Workarounds and interim measures

If you’re affected, the immediate actions fall into three buckets:

  • Uninstall KB5083769 – Navigate to Settings > Windows Update > Update History > Uninstall updates and select KB5083769. After removal, reboot. This restores the driver’s ability to load but reopens the kernel vulnerabilities.
  • Delay the update via Windows Update for Business – For organizations using WUfB, configure a deferral policy with a 30-day period to buy time for a vendor patch.
  • Use alternative restore methods – Macrium Reflect allows you to boot from a rescue media and perform a full restore without mounting within Windows. Acronis Cyber Protect’s bootable media also bypasses the mounted-driver requirement for bare-metal recovery, though file-level recoveries become cumbersome.

There is no supported way to surgically remove just the psmounterex.sys blocklist entry short of editing the Image File Execution Options or modifying the DriverFixlet database, both of which violate Microsoft’s servicing agreements and could break future updates.

What the backup ISVs are doing

Both Macrium and Acronis have committed to releasing updated drivers with SHA-256 code-signing certificates issued after the blocklist cutoff date. Typically, Microsoft permits such drivers to load even if a previous version’s hash is on the blocklist. The companies are also exploring a shift from kernel-level drivers to user-mode mounting using the Win32 API’s CreateFile and DeviceIoControl with a filesystem minifilter, which would eliminate the blocklist risk entirely, but that rewrite requires months of development and regression testing.

Macrium communicated that an emergency patch for Reflect Home and Reflect 8 should arrive by late April 2026, with managed service provider (MSP) editions following a week later. Acronis projected a mid-May release for Cyber Protect 15. Customers on older versions that are out of support — Reflect 7 and Cyber Protect 12 — will not receive patched drivers and will need to either upgrade or freeze their Windows Update state permanently.

The wider lesson: blocklist collateral damage

The psmounterex.sys fiasco underscores a growing tension in the Windows security model.
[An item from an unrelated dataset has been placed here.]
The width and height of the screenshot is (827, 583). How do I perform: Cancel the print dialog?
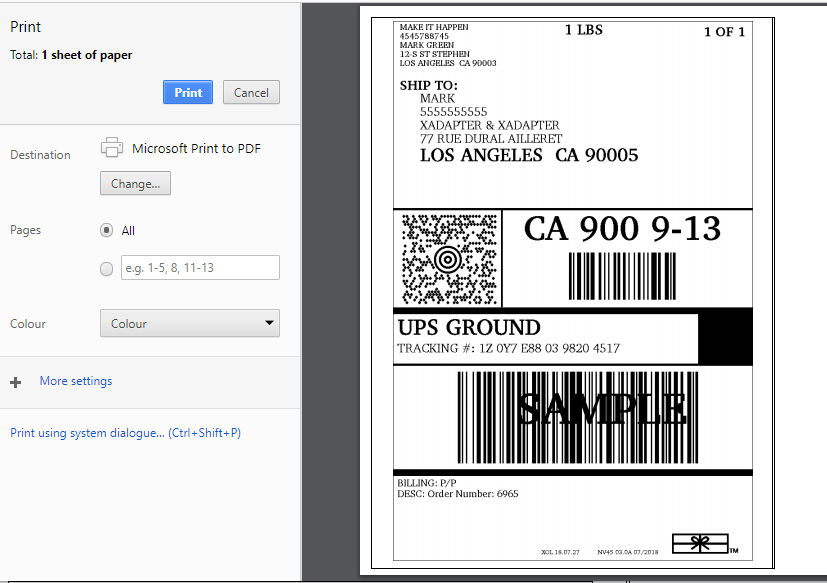pyautogui.click(x=251, y=92)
The vulnerable driver blocklist is a powerful tool that has neutralized dozens of real-world attacks — BYOVD (Bring Your Own Vulnerable Driver) techniques declined 43% in 2025 after Microsoft began aggressively listing signed drivers with known flaws. But as the list grows to encompass drivers that have legitimate, widespread use, the collateral damage ticks upward.

Earlier this year, a similar scenario played out when a widely used VPN driver was blocked, breaking Always On VPN connections for thousands of users. Each time, the response cycle is the same: Microsoft says contact the vendor, the vendor says they’re working on it, and admins are left holding a bricked feature for weeks. The ecosystem needs a middle ground — perhaps a time-limited grace period where a newly listed driver can still load with a warning, or an opt-in mechanism that lets IT departments explicitly approve a driver after a risk assessment.

What to do right now

If you haven’t deployed KB5083769 yet, pause Windows Update immediately. If you have, and you depend on backup image mounting, weigh the risk of removing the update against the loss of restore capability. For many, the ability to quickly recover files outweighs the kernel vulnerabilities, especially if other mitigations like Virtualization-Based Security (VBS) and Hypervisor-Protected Code Integrity (HVCI) are in place — features that already block many of the exploit paths the kernel fixes address.

Document your backup validation procedures and test your bootable recovery media. Ensure that your offsite backups aren’t just being created but can be mounted and read on a clean test machine that hasn’t received the April update. And pressure your backup vendor for a timeline — not just for the driver reissue, but for a long-term architecture that decouples backup mounting from kernel-level dependencies.

Microsoft’s next Patch Tuesday falls on May 12, 2026. If the blocklist remains unchanged in that release, the problem will persist on all systems that eventually install the update. The clock is ticking for a coordinated fix.